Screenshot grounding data

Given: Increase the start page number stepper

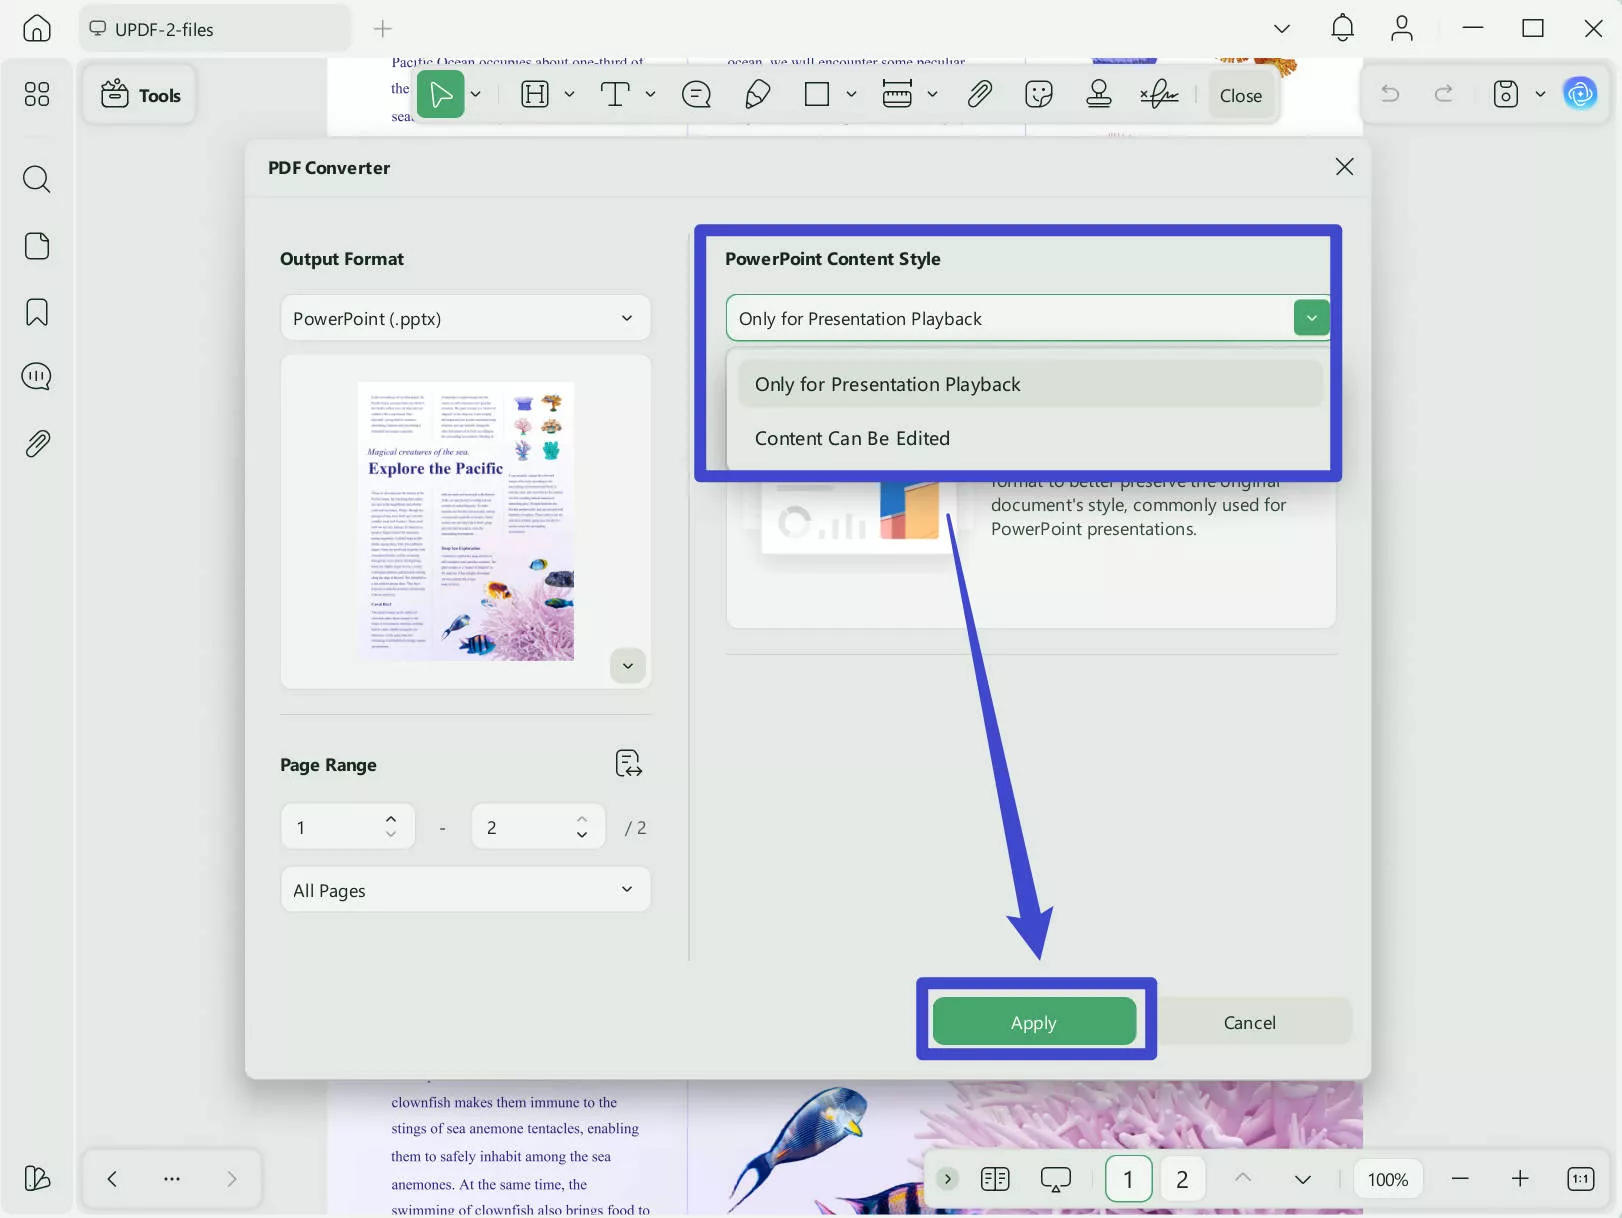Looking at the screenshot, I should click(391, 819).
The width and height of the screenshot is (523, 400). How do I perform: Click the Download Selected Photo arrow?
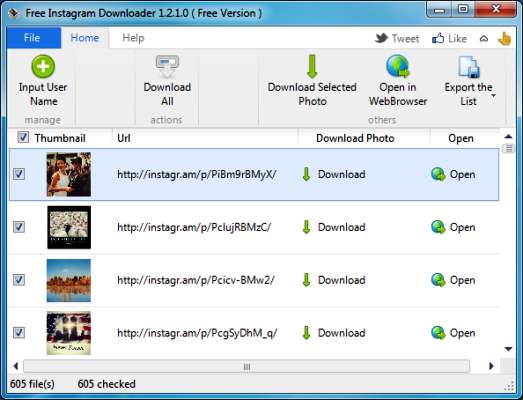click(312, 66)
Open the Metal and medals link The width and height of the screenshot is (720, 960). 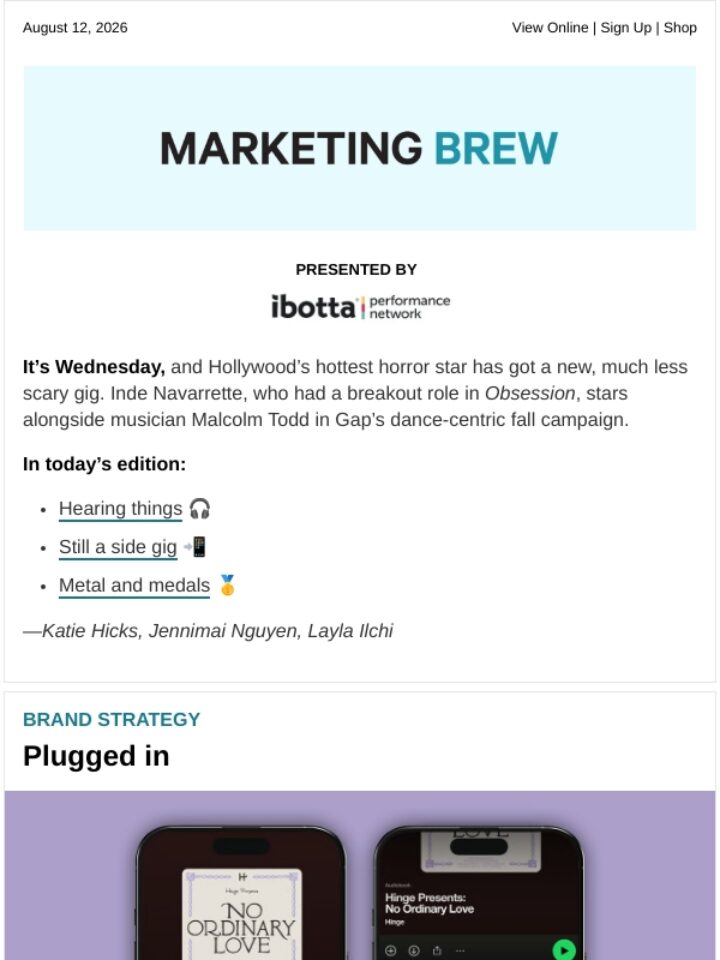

# To do
What is needed is a word-for-word copy of the data, minus its pictures.

# Result of the task
Given: Increase the start page number stepper

Looking at the screenshot, I should click(391, 819).
The width and height of the screenshot is (523, 400). How do I perform: Click the Download Selected Photo arrow?
click(312, 66)
Open the Metal and medals link The width and height of the screenshot is (720, 960). 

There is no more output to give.